Saturday, April 30, 2011

Blading and the risk of infectious disease

     Blading is a time honored tradition in American professional wrestling.  The act involves the intentional cutting, usually with the modified edge of a razor blade, of one's own forehead or that of an opponent.  The visual of a bleeding wrestler is thought to add value to and advance the storyline being told to the audience.  Former wrestler Eddie Mansfield described the act of blading during an interview for the ABC news magazine show 20/20 that aired on December 28, 1984.

Curtis Iaukea
      The health consequences of blading have not been studied.  A number of concerns however have been raised.  Not only is the act potentially disfiguring, but there is a risk of acquiring a skin or soft tissue infection at the site of the cut.  There are a number of microorganisms that could produce such infections, including Staphylococcus aureus.  There is also a risk that tetanus could develop in the wound.

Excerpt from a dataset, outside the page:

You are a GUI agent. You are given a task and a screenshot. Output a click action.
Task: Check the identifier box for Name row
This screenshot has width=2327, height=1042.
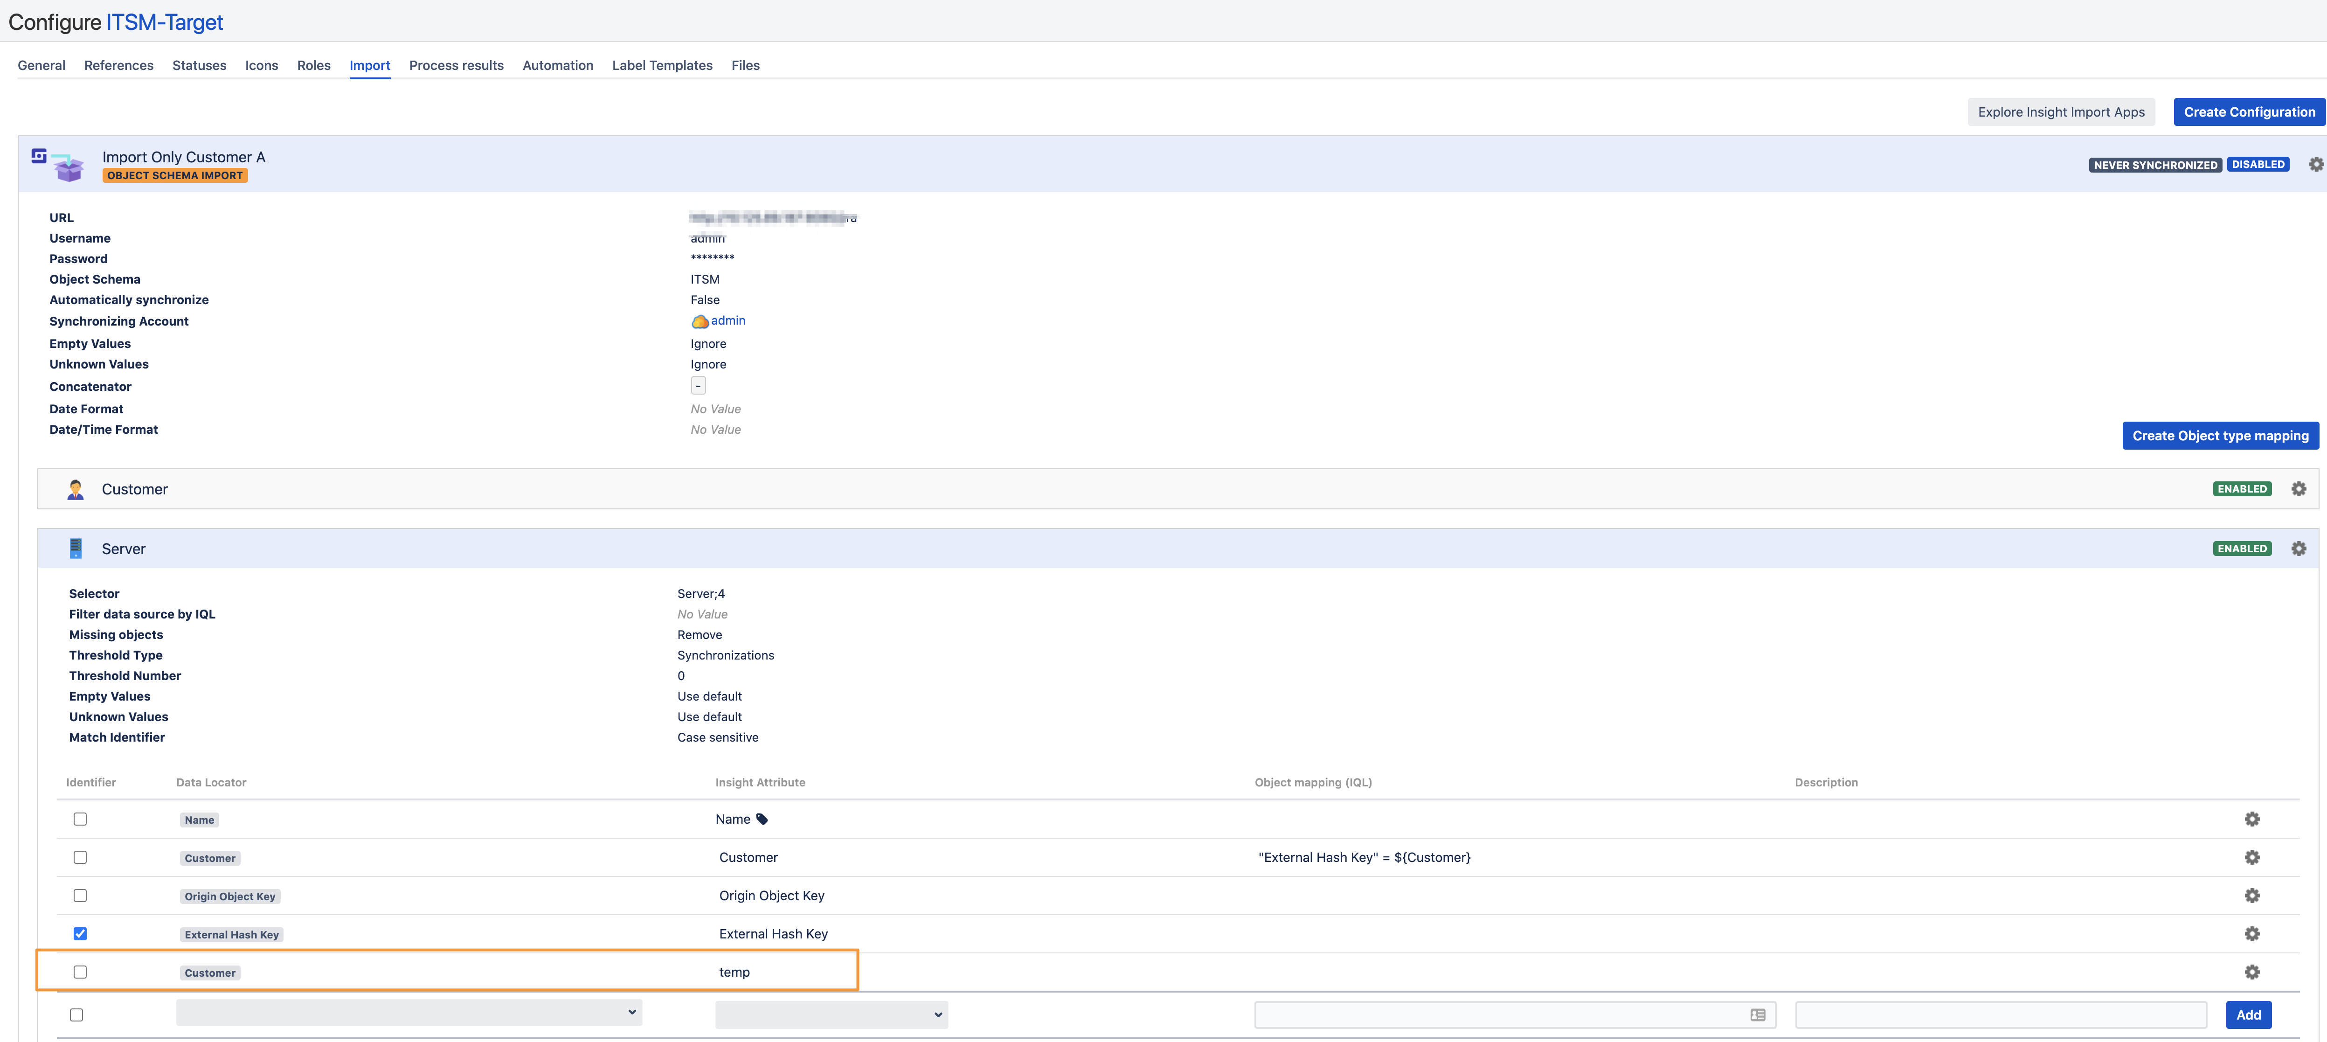80,819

     In addition, with blading there exists the potential to transmit an infectious disease.  For this to occur, blood from the infected wrestler must enter into the recipient wrestler, typically through an open cut or wound.  There are numerous diseases/infections that can be transmitted through a blood transfusion (see Table 1).  In theory, such disease/infections could also be transmitted with blading.

Table 1
  • Human Immunodeficiency Virus.
  • Hepatitis A, B, C, E, G.
  • Human T-lymphotropic virus types I and II.
  • Cytomegalovirus
  • Epstein-Barr virus.
  • Human parvovirus B19.
  • Human Herpesvirus 6 and 8.
  • Syphilis.
  • Malaria.
  • Creutzfeldt-Jakob Disease.
  • Chagas' Disease.

     While it is not known with certainty if any such infections have been transmitted from one professional wrestler to another through the act of blading, in 2011 independent wrestler Devon Nicholson (Hannibal) went public with his accusation that we acquired Hepatitis C from wrestler Larry Shreve (Abdullah the Butcher).   His story was told in the documentary "Don't Bleed on Me".


     Other wrestlers reported to have a history of hepatitis include Eldridge Wayne Coleman (Superstar Billy Graham), James Fanning (Jimmy Valiant), Sean Waltman (Syxx/X-Pac), and Bob Orton, Jr. (1) 

      In 2011 it was learned that independent wrestler Andre Davis (Sweet Sexy Sensation Andre Heart) was positive for the Human Immunodeficiency Virus.  Although he apparently had knowledge of this as early as 2009, he was not forthcoming with the information.  Davis did bleed in his some of his matches.  (1)

      The peak era for blading in American professional wrestling was the 1970's.  WWE's position on bleeding during matches has changed on a number of occasions over the years.  At the present time, WWE has a "no blood" policy in keeping with the PG content of their subject matter.  Blading is still frequently performed by wrestlers working for independent promotions.


(1)  Meltzer, D.  Wrestling Observer newsletter publications.

The photographs and videos are for illustrative purposes only.  Wrestling with Death does not claim ownership.